◆ What you have to do:
Decide whether each statement below agrees with the piece on Record Store Day, answering yes or no and quoting the words of the piece that settle it. 1. Record Store Day involves vinyl-only releases and reissues. 2. The writer has always been sentimental about record stores. 3. The writer felt sure of belonging in independent record stores.

The Economist‘s website has an article about Record Store Day, a marketing stunt during which a bunch of vinyl-only releases and reissues are choreographed in hopes of driving music buyers to support some brick-and-mortar businesses. Every label wants to piggy-back on the hype of every other release, leading to an overwhelming hodge-podge of material record stores are supposed to carry to be full participants in the event. This creates problems for the stores that the event is supposed to help, saddling them with stock whose appeal to non-hardcore record collectors may already be questionable.
I have never understood the point of Record Store Day, in part because I have not traditionally been sentimental about record stores. I tend to associate them with judgmental clerks and aggressive taste peacocking and stereos playing the most confrontational music the workers could get away with to keep the store clear of unwanted browsers. Independent record stores often seemed more like clubhouses, and I was never confident enough in my tastes to believe I could truly belong. The record store was a place where “nerds” could be vengeful bullies; now that we have a whole culture that is like that, record stores feel a bit redundant in that respect.

Items listed in a dataset
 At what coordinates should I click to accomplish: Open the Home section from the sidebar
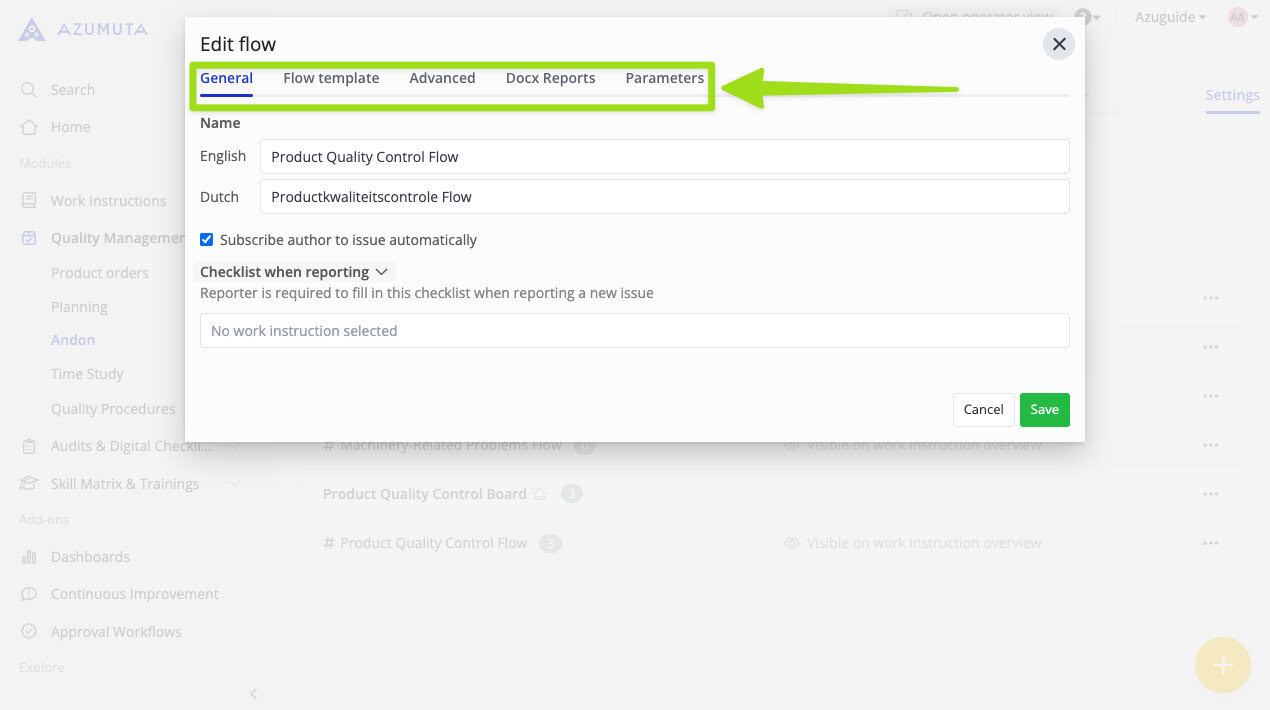tap(29, 127)
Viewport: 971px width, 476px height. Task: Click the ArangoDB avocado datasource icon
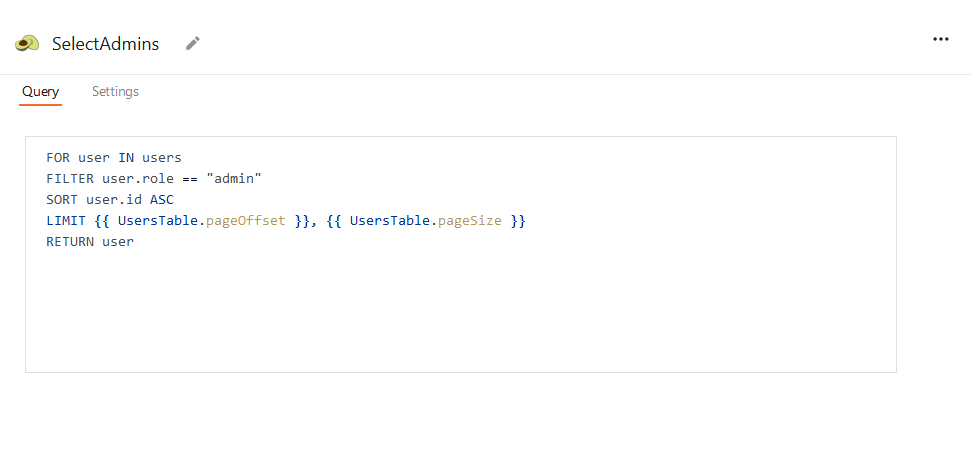point(27,44)
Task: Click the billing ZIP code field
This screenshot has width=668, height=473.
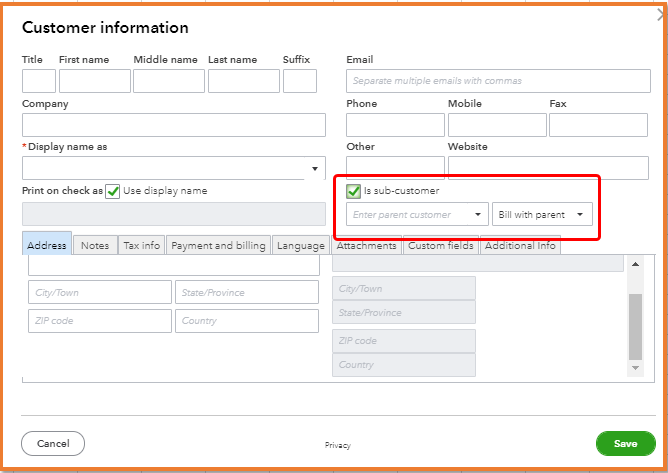Action: pos(99,321)
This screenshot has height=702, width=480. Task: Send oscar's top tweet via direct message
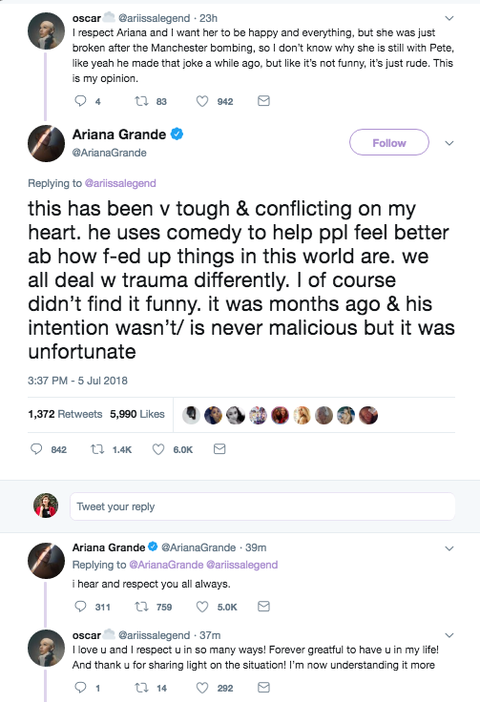pos(264,101)
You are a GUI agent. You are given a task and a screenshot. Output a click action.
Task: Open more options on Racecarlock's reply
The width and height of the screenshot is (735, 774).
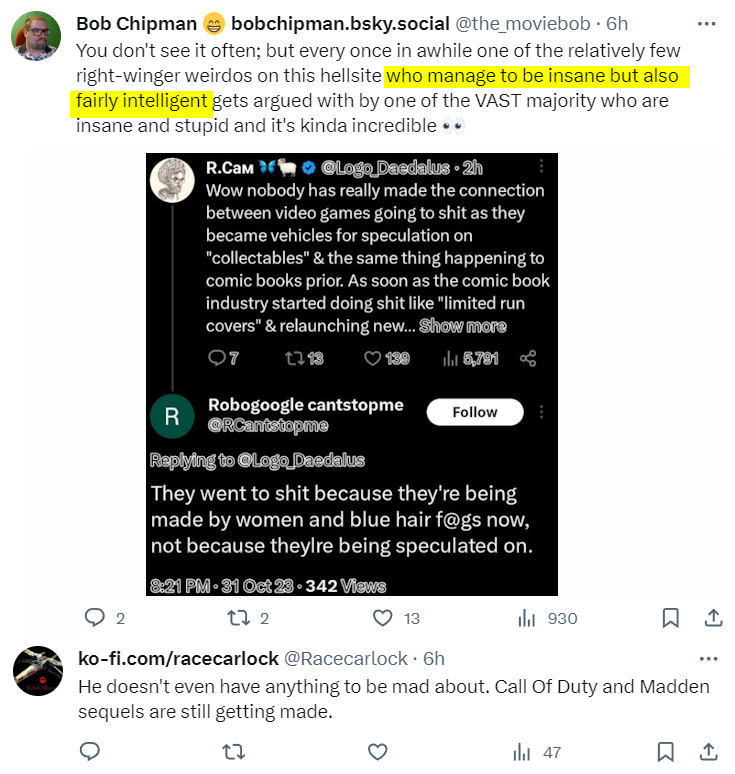tap(708, 659)
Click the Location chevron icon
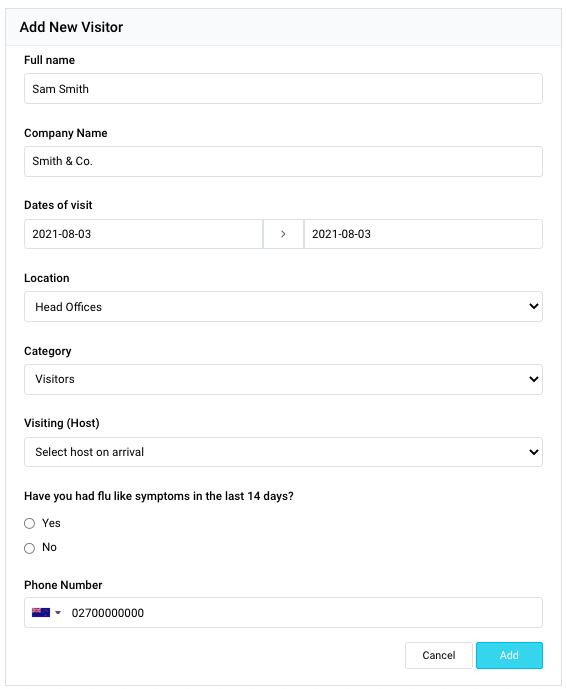The height and width of the screenshot is (689, 567). [534, 306]
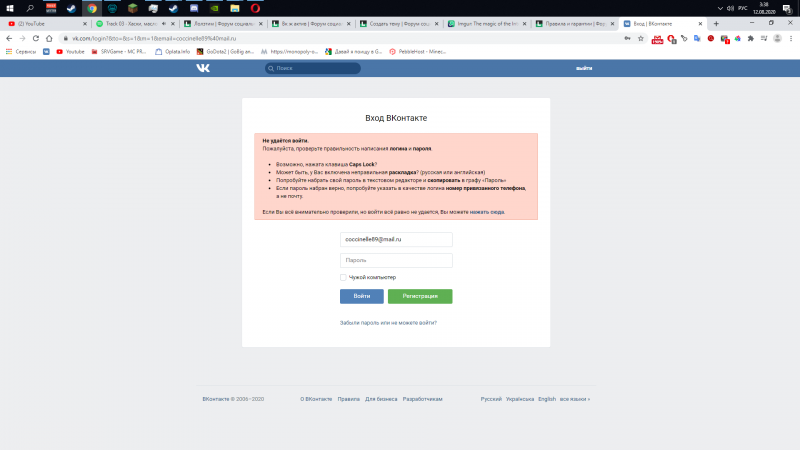Click the green "Регистрация" button

point(420,297)
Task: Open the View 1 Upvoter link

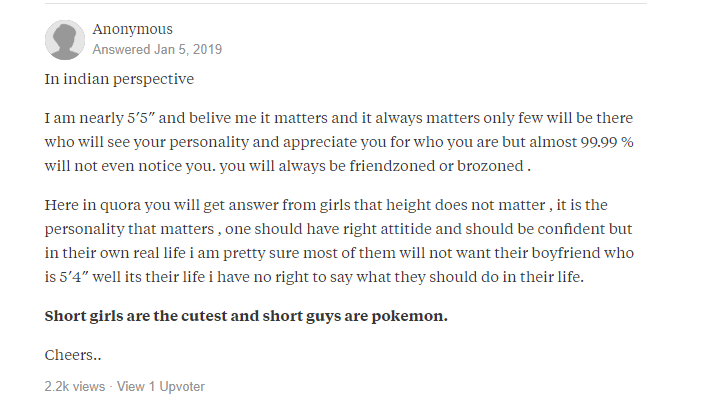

◆ Output:
1. Yes: "a bunch of vinyl-only releases and reissues"
2. No: "I have not traditionally been sentimental about record stores"
3. No: "I was never confident enough in my tastes to believe I could truly belong"